*Instructions to follow*
Could you copy the entries below word for word, leaving the pictures out?

*Given information*
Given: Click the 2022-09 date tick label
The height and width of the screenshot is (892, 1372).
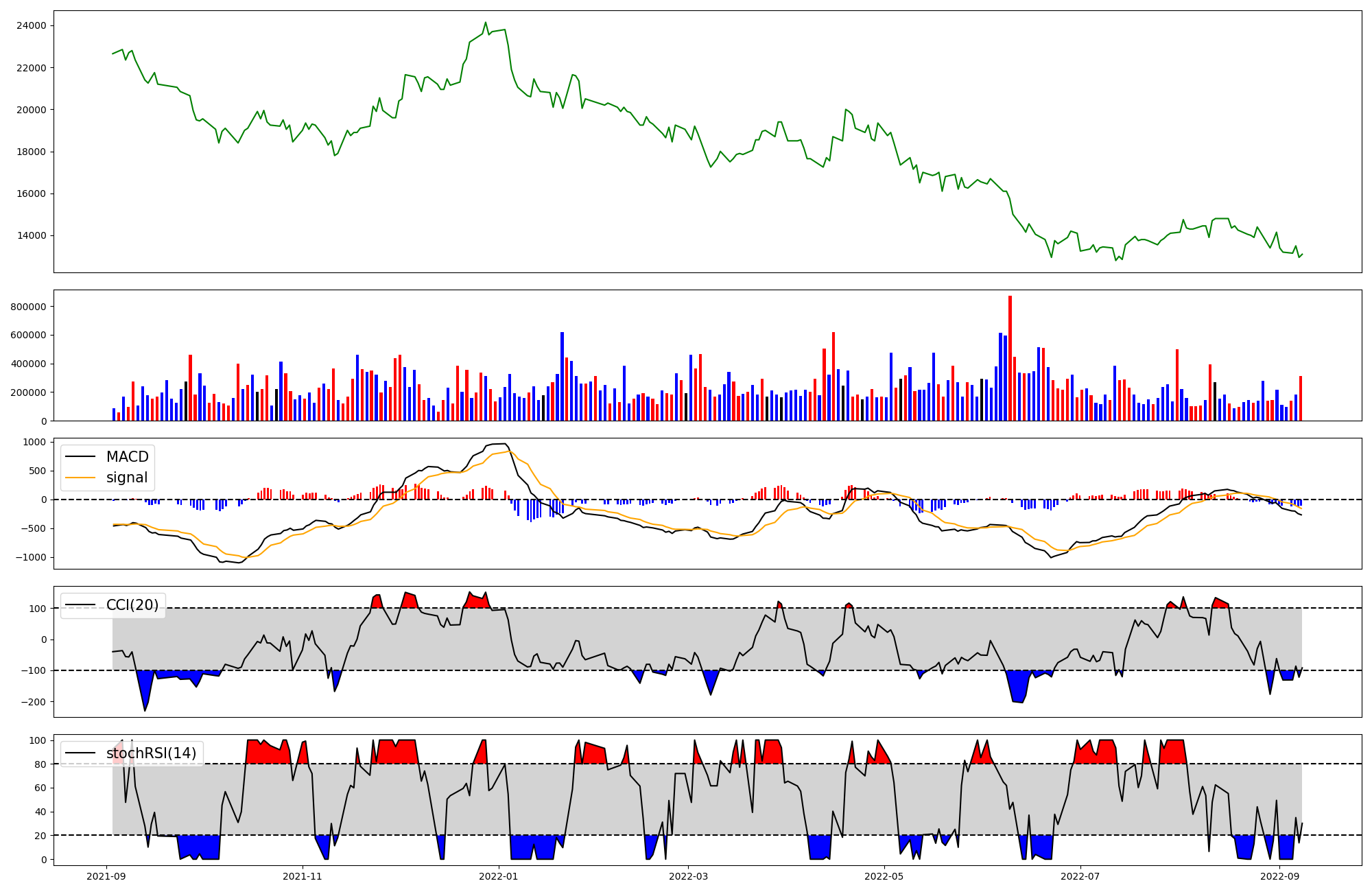Looking at the screenshot, I should pyautogui.click(x=1279, y=876).
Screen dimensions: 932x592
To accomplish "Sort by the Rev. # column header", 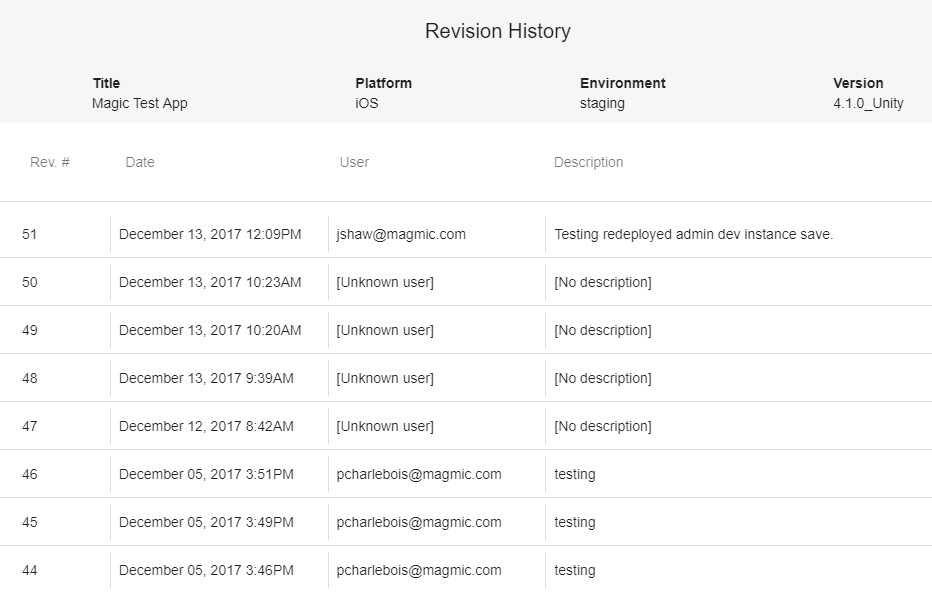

*Written solution*
Given: Click the 2022-09 date tick label
The height and width of the screenshot is (892, 1372).
Looking at the screenshot, I should pyautogui.click(x=1279, y=876).
Screen dimensions: 932x592
To accomplish "Sort by the Rev. # column header", 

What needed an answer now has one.